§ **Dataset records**
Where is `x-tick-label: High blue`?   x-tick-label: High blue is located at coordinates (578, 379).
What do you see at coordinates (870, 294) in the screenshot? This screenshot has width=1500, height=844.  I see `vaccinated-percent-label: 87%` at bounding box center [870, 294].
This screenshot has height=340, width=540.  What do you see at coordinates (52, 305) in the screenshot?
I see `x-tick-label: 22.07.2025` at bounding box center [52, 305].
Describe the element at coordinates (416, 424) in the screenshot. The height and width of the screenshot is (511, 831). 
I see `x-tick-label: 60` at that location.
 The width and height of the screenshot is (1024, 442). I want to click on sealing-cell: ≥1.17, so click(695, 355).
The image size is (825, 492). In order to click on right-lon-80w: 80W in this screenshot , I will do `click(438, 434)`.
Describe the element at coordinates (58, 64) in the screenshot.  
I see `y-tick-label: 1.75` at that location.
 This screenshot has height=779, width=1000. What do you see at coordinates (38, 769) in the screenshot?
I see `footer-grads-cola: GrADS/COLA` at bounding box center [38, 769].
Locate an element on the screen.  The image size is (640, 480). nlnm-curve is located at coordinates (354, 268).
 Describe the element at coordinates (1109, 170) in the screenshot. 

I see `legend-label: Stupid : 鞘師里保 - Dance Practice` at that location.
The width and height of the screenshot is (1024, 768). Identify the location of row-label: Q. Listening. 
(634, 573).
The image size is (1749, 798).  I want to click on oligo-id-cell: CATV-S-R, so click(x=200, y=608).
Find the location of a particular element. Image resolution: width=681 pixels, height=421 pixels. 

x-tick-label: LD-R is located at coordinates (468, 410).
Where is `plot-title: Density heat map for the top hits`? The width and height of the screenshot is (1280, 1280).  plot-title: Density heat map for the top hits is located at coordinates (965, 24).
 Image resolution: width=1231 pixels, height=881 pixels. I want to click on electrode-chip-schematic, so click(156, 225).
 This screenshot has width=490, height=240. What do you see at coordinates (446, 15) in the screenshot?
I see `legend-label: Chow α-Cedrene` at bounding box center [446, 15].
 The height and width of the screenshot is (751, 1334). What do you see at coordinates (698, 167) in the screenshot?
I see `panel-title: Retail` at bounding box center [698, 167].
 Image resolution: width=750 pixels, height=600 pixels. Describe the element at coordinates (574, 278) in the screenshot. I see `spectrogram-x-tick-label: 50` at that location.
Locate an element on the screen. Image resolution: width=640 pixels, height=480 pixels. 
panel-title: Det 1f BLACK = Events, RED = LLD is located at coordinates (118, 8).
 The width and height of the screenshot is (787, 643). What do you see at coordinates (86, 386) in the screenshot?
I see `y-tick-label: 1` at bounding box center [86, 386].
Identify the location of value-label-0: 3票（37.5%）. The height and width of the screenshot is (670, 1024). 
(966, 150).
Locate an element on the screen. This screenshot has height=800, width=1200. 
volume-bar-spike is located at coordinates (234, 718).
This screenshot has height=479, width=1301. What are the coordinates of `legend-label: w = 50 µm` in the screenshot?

§ **DIRECTIONS FOR THIS TASK**
Return the material verbatim, from its first line through the line containing "The image size is (825, 492).", with both of those lines included.

§ **THE ANSWER**
Where is `x-tick-label: High blue`?   x-tick-label: High blue is located at coordinates (578, 379).
What do you see at coordinates (870, 294) in the screenshot? This screenshot has width=1500, height=844.  I see `vaccinated-percent-label: 87%` at bounding box center [870, 294].
This screenshot has height=340, width=540.  What do you see at coordinates (52, 305) in the screenshot?
I see `x-tick-label: 22.07.2025` at bounding box center [52, 305].
Describe the element at coordinates (416, 424) in the screenshot. The height and width of the screenshot is (511, 831). 
I see `x-tick-label: 60` at that location.
 The width and height of the screenshot is (1024, 442). I want to click on sealing-cell: ≥1.17, so click(695, 355).
The image size is (825, 492). In order to click on right-lon-80w: 80W in this screenshot , I will do `click(438, 434)`.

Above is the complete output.